SV Schluchtern (13., 11 Punkte) - SV Allmersbach (16., 5 Punkte; Samstag, 14 Uhr). Die Landesliga ist unberechenbar. „Jetzt kann man nicht einmal mehr sicher auf einen Allmersbacher Sieg setzen“, sagt SVA-Trainer Thomas Sommer. Gegen Oeffingen gelang der erste Erfolg. Zwar auch mit etwas Glück, aber gerade das hat in den Spielen zuvor oft gefehlt. Geholfen hat auch, dass mit Max Scholze, Hannes Theilacker und Simon Ferber drei wichtige Spieler wieder spielen konnten und endlich auch mal die Chancen verwertet wurden. Sommer: „Der Mannschaft ist jetzt klar, dass es nur über Team und den Einsatz geht.“ So sei es auch gelungen, gegen Oeffingen keine Chance aus dem Spiel heraus zuzulassen. Gelingt das auch in Schluchtern und trifft der SVA erneut so effektiv, sieht die Lage gar nicht mehr so hoffnungslos aus. Und die Schluchterner haben es auf eigenem Platz bisher auch nur zu gerade mal vier Punkten gebracht. Fehlen werden Allmersbach weite Niklas Schommer (Knie-OP), Tim Fuchslocher und Michael Heißwolf (Achillessehne gerissen).

TSG Öhringen (12., 13 Punkte) - TSV Schwaikheim (2., 20 Punkte; Samstag, 14.30 Uhr). Anfang des Monats noch stand der TSV auf dem drittletzten Tabellenplatz. Am Samstagabend könnte er Tabellenführer sein. Dazu müsste er in Öhringen gewinnen, Spitzenreiter Schwäbisch Hall kann erst am Sonntag nachlegen. In Schwaikheim läuft’s. Fünf Siege in Folge, von denen, wie Trainer Aleksandar Kalic zugibt, einige knapp waren („Das waren aber vorher auch die Niederlagen“), der letzte aber wurde souverän erreicht. „Darauf haben wir hingearbeitet. Wir werden von Spiel zu Spiel sicherer.“ Dennoch verliere angesichts der Tabellensituation keiner den Blick für die Realität. „Wir wollten früh 20 Punkte, die haben wir jetzt. Der Rest ist Bonus.“ In Öhringen fehlt zwar Marius Pfender urlaubshalber, der Rest des Kaders aber steht – bis auf zwei Langzeitverletzte – zur Verfügung. Und vielleicht ist der TSV am Samstagabend erstmals die Nummer eins in der Liga.

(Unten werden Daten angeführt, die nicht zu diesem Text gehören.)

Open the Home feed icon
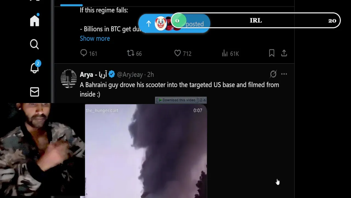pos(35,21)
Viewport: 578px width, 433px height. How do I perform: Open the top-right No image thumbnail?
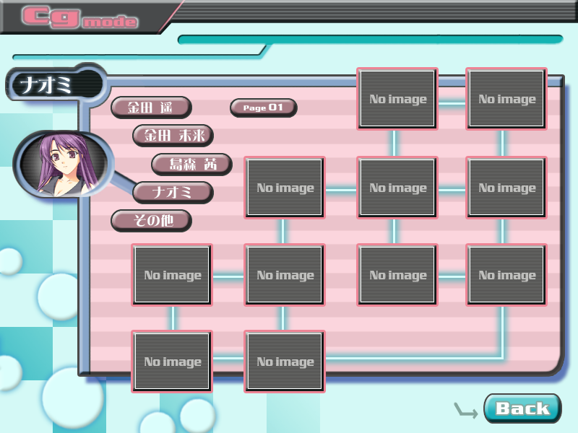pos(506,99)

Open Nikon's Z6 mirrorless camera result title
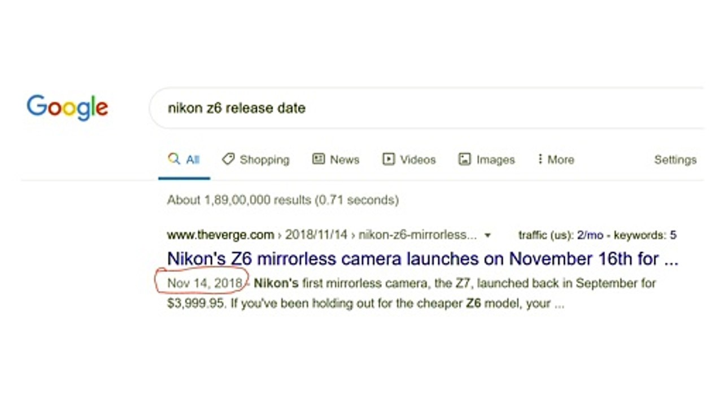(x=423, y=259)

SSV Gaisbach (6., 18 Punkte) - SV Fellbach (7., 17 Punkte: Samstag, 14 Uhr). Dem SVF ist es nicht gelungen, im Heimspiel an den vor ihnen platzierten Pflugfeldenern vorbeizuziehen. Nun muss er aufpassen, dass ihm die Gaisbacher, ebenfalls nur einen Punkt besser, nicht enteilen.

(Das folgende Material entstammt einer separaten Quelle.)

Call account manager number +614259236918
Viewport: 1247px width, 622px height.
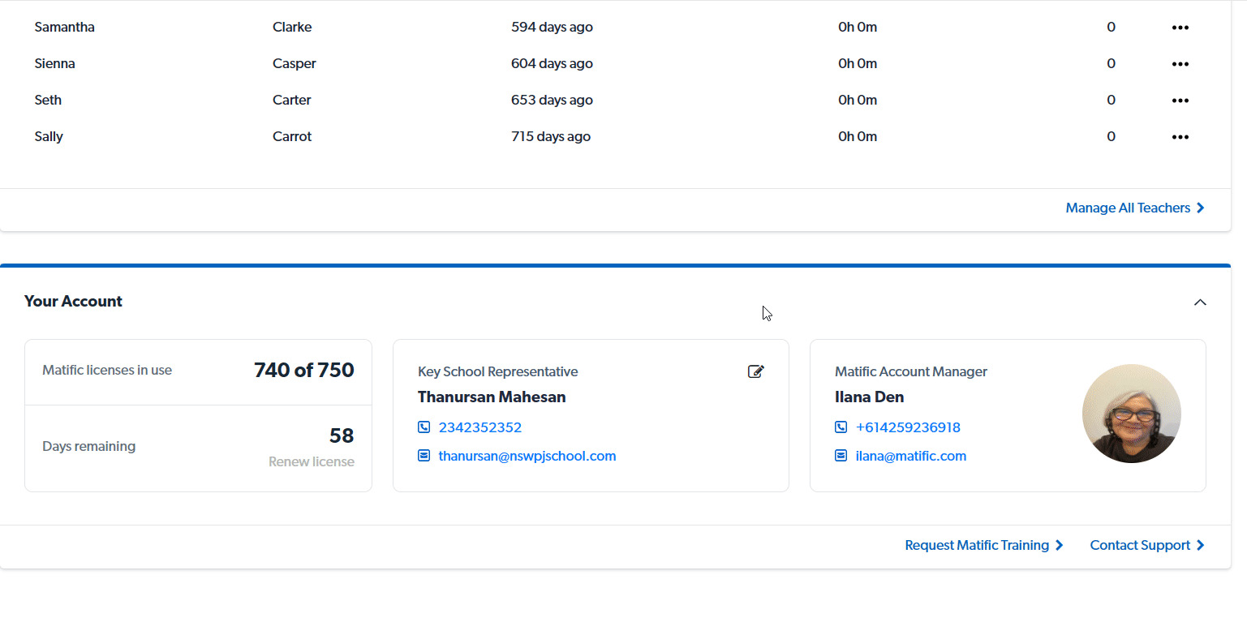tap(908, 427)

TV Oeffingen (12., 13 Punkte) – TSV Crailsheim (11., 13 Punkte; Sonntag, 15 Uhr). Eine Überraschung erlebten die Oeffinger im Rems-Murr-Derby. Den Allmersbachern gelang gegen sie der erste Sieg. Das warf den TVOe gleich mal mächtig zurück, aber er kann das gleich wieder korrigieren. Gegen die auswärtsschwachen Gäste bietet sich die Chance, die mäßige Heimbilanz aufzupolieren.